Эпини потерла глаза ладонями. Сажа и слезы смешались, покрыв ее лицо грязной маской.

— Возможно, я знаю ее в чем-то лучше, чем ты. Кроме всего прочего, она здравомыслящая женщина и ценит детей превыше всего остального в своей жизни.

Она смолкла, и я понурился. Она сказала вполне достаточно, чтобы я понял.

— Но я считаю, — добавила Эпини, — ей будет очень важно узнать, что ее любили так сильно — хотя бы единожды в жизни.

Я обдумал ее слова. Мне вспомнилось, как много значило для меня то, что прошептала мне Эмзил в ночь, когда я бежал из Геттиса.
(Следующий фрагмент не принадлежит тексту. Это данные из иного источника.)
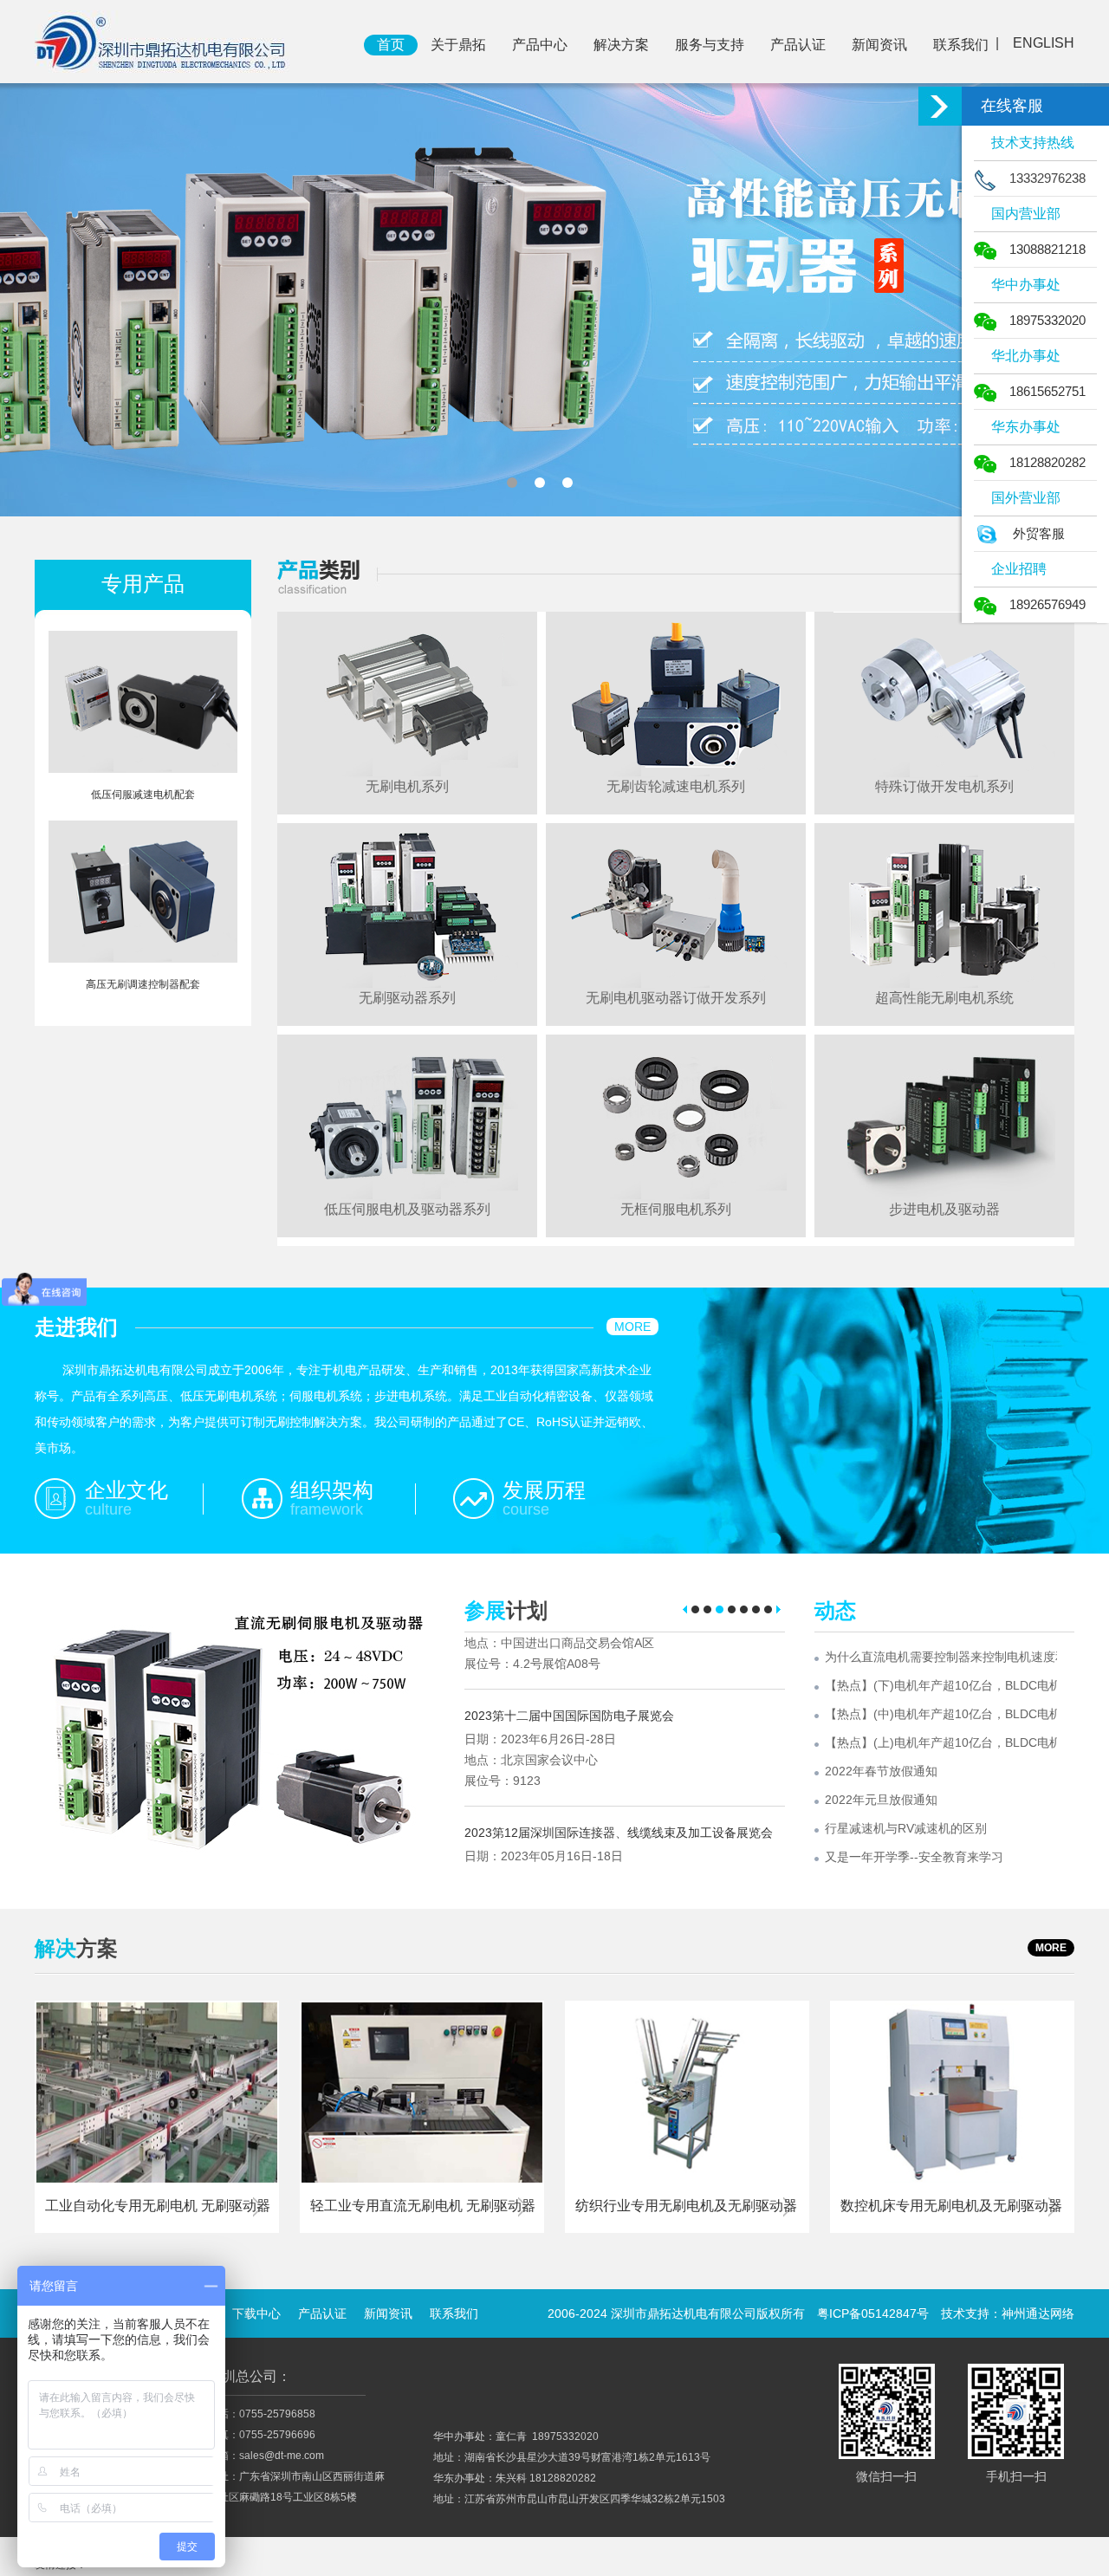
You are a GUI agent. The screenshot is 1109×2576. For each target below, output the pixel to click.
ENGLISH (1043, 43)
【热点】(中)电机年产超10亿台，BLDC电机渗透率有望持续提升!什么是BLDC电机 (941, 1714)
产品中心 (539, 44)
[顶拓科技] (162, 41)
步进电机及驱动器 (944, 1209)
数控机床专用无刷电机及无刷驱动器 (951, 2205)
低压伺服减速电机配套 (143, 794)
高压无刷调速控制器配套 (143, 984)
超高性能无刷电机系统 (944, 997)
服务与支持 (709, 44)
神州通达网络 (1038, 2313)
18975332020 (1047, 320)
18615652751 (1047, 391)
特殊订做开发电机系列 (944, 786)
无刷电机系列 (407, 786)
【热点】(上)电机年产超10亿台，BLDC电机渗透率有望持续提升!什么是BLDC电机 (941, 1742)
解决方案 (621, 44)
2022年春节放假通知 (881, 1771)
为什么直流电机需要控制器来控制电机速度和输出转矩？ (941, 1657)
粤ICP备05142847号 (873, 2313)
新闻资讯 (879, 44)
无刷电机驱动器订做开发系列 (676, 997)
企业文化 (126, 1490)
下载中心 (256, 2313)
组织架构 (331, 1490)
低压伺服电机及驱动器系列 (407, 1209)
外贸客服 (1039, 533)
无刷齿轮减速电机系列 (675, 786)
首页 (391, 44)
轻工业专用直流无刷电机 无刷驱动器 (422, 2205)
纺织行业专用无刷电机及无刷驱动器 (686, 2205)
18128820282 (1047, 462)
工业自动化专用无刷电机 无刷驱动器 (157, 2205)
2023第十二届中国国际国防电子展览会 (569, 1658)
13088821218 (1047, 249)
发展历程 (544, 1490)
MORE (632, 1326)
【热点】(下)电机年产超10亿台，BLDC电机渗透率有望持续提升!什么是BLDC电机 (941, 1685)
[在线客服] (940, 106)
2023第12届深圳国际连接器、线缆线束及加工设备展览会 (618, 1775)
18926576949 (1047, 604)
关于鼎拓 (458, 44)
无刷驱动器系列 (407, 997)
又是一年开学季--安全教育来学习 (914, 1857)
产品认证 (798, 44)
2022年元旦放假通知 (881, 1800)
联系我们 (961, 44)
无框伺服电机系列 (675, 1209)
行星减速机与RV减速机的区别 (906, 1828)
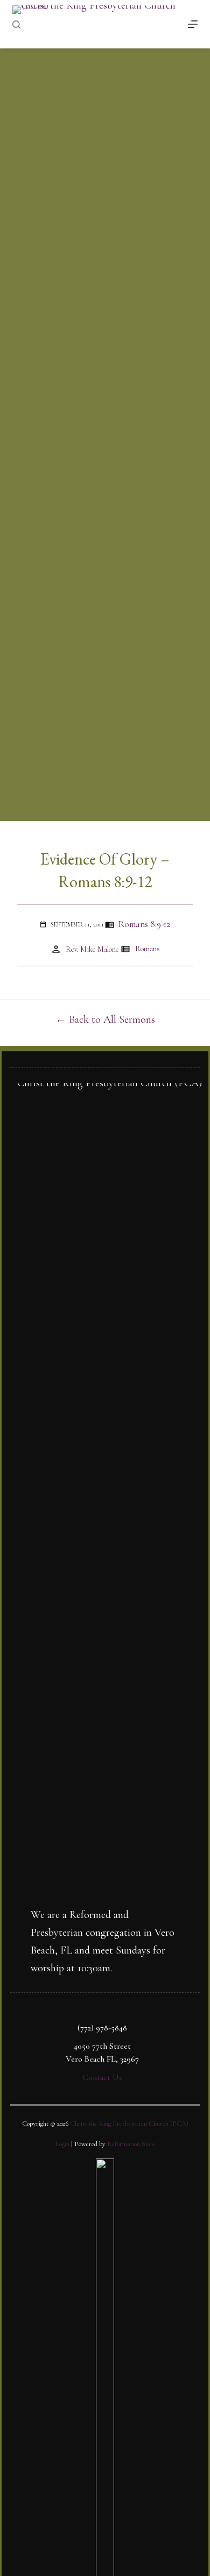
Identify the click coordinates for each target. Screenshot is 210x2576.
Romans (147, 948)
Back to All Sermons (112, 1019)
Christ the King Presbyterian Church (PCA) (129, 2123)
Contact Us (102, 2077)
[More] (193, 24)
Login (62, 2144)
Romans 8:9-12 (144, 924)
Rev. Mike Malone (92, 949)
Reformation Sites (131, 2144)
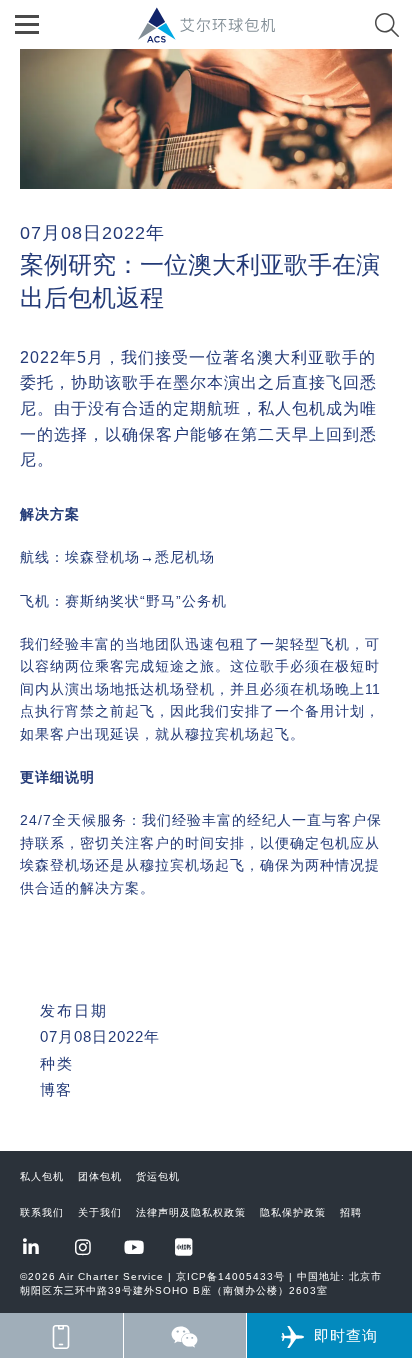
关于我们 (100, 1212)
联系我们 (42, 1212)
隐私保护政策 (293, 1212)
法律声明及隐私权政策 (191, 1212)
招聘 (351, 1212)
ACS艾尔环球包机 (216, 35)
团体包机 (100, 1176)
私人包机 (42, 1176)
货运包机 (158, 1176)
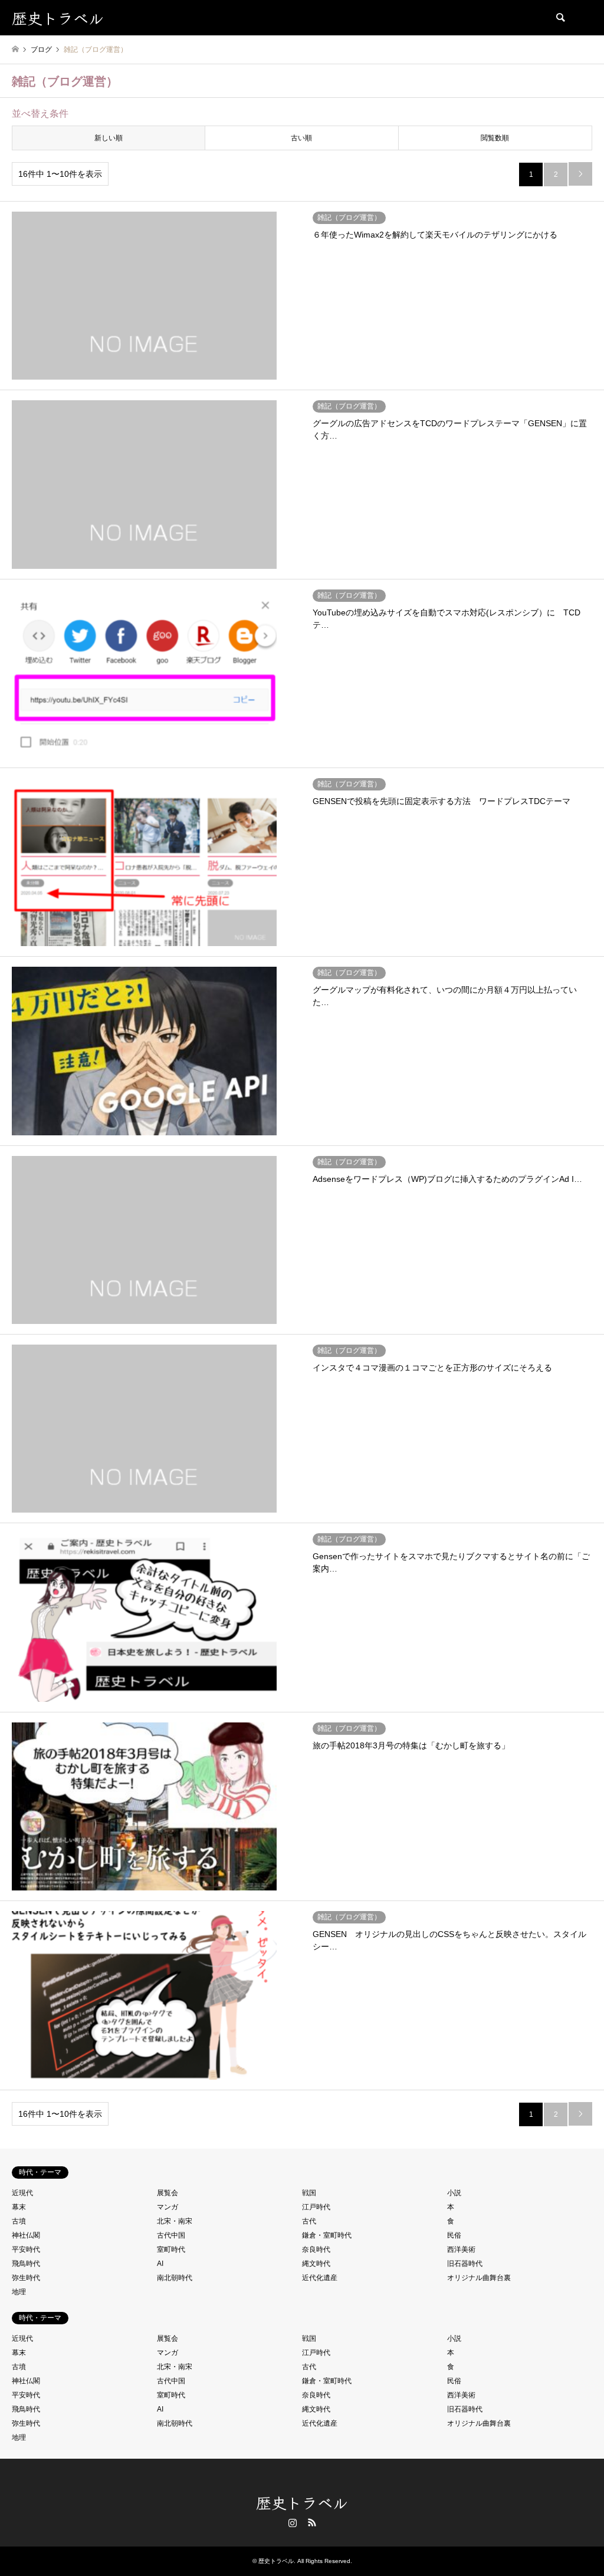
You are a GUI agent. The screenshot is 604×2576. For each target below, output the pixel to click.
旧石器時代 (464, 2263)
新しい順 (108, 138)
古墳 (19, 2221)
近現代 (22, 2193)
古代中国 (171, 2235)
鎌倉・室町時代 (327, 2235)
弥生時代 (26, 2278)
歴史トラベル (302, 2502)
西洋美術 (461, 2249)
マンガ (167, 2207)
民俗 (454, 2235)
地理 (19, 2292)
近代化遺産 (319, 2278)
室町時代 (171, 2249)
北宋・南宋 (174, 2221)
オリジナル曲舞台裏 (479, 2278)
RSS (312, 2522)
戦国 (309, 2193)
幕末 (19, 2207)
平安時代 (26, 2249)
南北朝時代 (174, 2278)
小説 (454, 2193)
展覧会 (167, 2193)
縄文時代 (316, 2263)
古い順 (301, 138)
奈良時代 (316, 2249)
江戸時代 (316, 2207)
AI (160, 2263)
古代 (309, 2221)
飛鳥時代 (26, 2263)
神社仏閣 (26, 2235)
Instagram (292, 2522)
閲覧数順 (495, 138)
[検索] (559, 17)
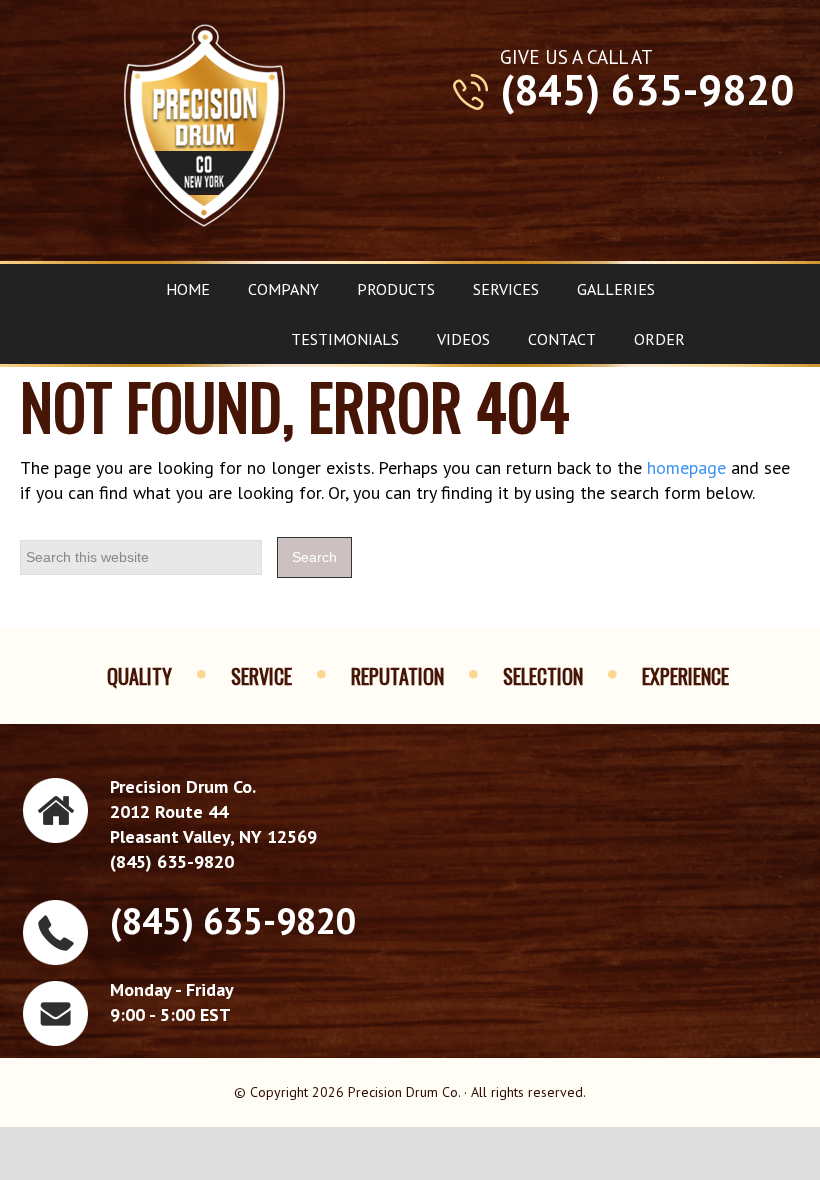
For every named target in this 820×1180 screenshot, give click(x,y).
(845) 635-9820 (647, 90)
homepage (686, 467)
Эпини была права. О таком стоит знать, даже если ему не суждено осуществиться.

— Тогда можешь сказать и ей тоже, — уступил я. — И можешь ей сказать, что я любил ее. И все еще люблю, хотя и вынужден покинуть.

Эпини сдавленно фыркнула.

— Не только могу, но и скажу, Невар. Я не забыла, как глупо и неловко себя чувствовала, когда выяснила, сколько времени вы со Спинком скрывали от меня то, что ты в Геттисе. С Эмзил я так не поступлю!

— Я сожалею, — от всей души признал я.

Она повернулась к мальчику-солдату. Тот смотрел на нее пристально, пугающе пустым взглядом. Ему хотелось обвинить кого-нибудь в собственной неспособности увидеть древесную женщину, но он никак не мог решить, кого именно. Меня потрясло то, насколько неприятным может казаться мое собственное лицо. Злость глубже прорезала его морщины, заставив меня задуматься, не часто ли я выглядел так, сам того не подозревая. Эпини перевела глаза с него на Лисану.

— Он знает, что происходит? Что ты позволила мне поговорить с настоящим Неваром?

— Он никогда не был глуп, — пояснила Лисана с некоторой гордостью в голосе, — но, как и Невар, страдает от незавершенности. Это возможно, когда душа разделена: одна часть ее становится вспыльчивой, а другая — нерешительной. Одна часть склонна к театральным сценам, в то время как другая не показывает почти никаких чувств. Одна действует не задумываясь, другая думает, бездействуя.